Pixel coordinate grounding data
###

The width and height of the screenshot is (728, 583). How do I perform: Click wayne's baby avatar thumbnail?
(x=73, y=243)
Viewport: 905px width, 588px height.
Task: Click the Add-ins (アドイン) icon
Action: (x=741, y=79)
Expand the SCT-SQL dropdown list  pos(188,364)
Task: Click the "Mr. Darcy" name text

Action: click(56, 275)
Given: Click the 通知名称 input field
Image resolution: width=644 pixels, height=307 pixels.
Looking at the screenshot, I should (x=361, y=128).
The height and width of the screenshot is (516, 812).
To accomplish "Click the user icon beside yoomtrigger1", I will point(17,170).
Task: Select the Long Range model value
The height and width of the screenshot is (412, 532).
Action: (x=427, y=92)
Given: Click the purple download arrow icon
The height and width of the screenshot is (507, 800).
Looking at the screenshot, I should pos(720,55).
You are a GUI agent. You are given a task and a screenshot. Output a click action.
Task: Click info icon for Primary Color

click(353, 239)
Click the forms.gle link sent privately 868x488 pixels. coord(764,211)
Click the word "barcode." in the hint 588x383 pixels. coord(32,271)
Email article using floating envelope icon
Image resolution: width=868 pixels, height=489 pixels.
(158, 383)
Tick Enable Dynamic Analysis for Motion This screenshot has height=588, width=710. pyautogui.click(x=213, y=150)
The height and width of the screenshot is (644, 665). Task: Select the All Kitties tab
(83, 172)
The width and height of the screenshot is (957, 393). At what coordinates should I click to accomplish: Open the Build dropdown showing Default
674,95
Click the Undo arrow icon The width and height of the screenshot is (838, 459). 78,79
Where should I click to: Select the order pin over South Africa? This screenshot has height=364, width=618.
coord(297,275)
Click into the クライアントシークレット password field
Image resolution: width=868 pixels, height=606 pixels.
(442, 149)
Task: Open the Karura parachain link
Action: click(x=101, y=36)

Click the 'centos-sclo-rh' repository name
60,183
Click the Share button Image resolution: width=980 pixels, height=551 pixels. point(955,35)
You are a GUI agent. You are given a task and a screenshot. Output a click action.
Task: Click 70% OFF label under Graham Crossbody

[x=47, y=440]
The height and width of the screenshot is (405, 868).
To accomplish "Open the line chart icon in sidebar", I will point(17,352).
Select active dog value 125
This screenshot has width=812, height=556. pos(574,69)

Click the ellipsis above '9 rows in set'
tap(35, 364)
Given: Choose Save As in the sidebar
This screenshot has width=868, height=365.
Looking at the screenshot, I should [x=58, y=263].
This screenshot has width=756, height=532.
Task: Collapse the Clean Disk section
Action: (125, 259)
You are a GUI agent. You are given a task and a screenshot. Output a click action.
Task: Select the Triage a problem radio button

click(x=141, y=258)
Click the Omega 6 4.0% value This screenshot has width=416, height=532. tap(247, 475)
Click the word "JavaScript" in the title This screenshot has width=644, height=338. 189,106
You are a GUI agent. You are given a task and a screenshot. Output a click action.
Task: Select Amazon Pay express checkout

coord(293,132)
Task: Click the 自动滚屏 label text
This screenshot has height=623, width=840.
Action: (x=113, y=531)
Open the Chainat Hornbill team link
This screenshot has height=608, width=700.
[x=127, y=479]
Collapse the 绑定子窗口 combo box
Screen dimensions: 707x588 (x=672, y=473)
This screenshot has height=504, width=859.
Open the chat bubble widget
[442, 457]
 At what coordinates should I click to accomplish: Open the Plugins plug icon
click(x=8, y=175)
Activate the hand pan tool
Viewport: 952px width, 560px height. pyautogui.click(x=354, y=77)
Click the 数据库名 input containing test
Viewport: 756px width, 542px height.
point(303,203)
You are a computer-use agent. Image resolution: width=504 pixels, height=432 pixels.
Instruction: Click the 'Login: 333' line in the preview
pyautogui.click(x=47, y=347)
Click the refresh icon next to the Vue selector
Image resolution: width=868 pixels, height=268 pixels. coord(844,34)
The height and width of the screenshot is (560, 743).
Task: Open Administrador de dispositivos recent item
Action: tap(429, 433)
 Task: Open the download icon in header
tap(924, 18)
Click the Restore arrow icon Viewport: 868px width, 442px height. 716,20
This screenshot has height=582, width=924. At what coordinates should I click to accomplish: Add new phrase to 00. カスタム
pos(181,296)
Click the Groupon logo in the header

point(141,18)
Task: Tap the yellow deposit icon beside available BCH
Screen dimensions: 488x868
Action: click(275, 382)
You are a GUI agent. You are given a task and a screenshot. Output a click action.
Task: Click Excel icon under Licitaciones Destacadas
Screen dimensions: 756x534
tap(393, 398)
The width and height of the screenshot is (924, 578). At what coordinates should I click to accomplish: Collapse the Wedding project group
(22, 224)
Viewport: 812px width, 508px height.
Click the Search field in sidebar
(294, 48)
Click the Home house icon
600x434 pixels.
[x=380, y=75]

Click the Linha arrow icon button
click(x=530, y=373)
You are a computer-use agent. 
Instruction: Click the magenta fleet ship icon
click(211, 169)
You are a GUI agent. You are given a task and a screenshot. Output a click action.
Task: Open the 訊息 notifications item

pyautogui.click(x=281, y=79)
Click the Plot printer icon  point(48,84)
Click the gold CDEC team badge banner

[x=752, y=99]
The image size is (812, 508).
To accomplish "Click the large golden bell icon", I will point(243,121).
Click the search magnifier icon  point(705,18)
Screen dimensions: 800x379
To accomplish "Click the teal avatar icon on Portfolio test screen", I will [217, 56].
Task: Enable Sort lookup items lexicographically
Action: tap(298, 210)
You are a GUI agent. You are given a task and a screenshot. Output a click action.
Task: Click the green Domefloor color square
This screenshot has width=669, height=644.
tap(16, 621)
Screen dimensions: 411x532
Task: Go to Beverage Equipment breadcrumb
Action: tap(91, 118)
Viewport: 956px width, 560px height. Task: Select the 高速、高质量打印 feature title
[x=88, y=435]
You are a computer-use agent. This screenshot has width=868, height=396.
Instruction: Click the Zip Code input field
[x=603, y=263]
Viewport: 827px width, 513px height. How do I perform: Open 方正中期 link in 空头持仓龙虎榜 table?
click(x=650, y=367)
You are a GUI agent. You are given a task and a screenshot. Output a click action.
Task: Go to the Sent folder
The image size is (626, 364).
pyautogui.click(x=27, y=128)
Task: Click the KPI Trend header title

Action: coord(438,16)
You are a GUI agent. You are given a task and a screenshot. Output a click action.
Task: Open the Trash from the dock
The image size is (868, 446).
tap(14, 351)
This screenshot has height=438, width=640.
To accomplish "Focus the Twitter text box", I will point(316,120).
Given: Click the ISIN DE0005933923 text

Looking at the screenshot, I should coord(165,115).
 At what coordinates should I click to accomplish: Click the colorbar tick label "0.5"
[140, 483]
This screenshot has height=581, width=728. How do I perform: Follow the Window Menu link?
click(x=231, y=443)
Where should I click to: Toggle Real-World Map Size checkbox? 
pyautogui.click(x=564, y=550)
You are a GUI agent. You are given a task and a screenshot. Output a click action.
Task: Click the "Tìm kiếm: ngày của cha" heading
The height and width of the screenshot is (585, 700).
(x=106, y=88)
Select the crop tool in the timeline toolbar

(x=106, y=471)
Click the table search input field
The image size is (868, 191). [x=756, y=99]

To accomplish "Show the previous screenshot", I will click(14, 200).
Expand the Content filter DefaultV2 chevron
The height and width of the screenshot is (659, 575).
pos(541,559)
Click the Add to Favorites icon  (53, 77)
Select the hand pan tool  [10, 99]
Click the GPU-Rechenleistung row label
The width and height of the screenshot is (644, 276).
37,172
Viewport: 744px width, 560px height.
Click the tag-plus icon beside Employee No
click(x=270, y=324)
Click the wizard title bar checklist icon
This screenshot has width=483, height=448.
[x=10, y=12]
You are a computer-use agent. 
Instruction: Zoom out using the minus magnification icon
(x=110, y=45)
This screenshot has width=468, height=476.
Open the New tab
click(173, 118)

###

→ **Aim of the task**: A word-for-word restatement of the lines running from the one with "The width and height of the screenshot is (644, 276)." to the last line of the records is the whole answer.

→ **Task output**:
The width and height of the screenshot is (644, 276).
37,172
Viewport: 744px width, 560px height.
Click the tag-plus icon beside Employee No
click(x=270, y=324)
Click the wizard title bar checklist icon
This screenshot has width=483, height=448.
[x=10, y=12]
You are a computer-use agent. 
Instruction: Zoom out using the minus magnification icon
(x=110, y=45)
This screenshot has width=468, height=476.
Open the New tab
click(173, 118)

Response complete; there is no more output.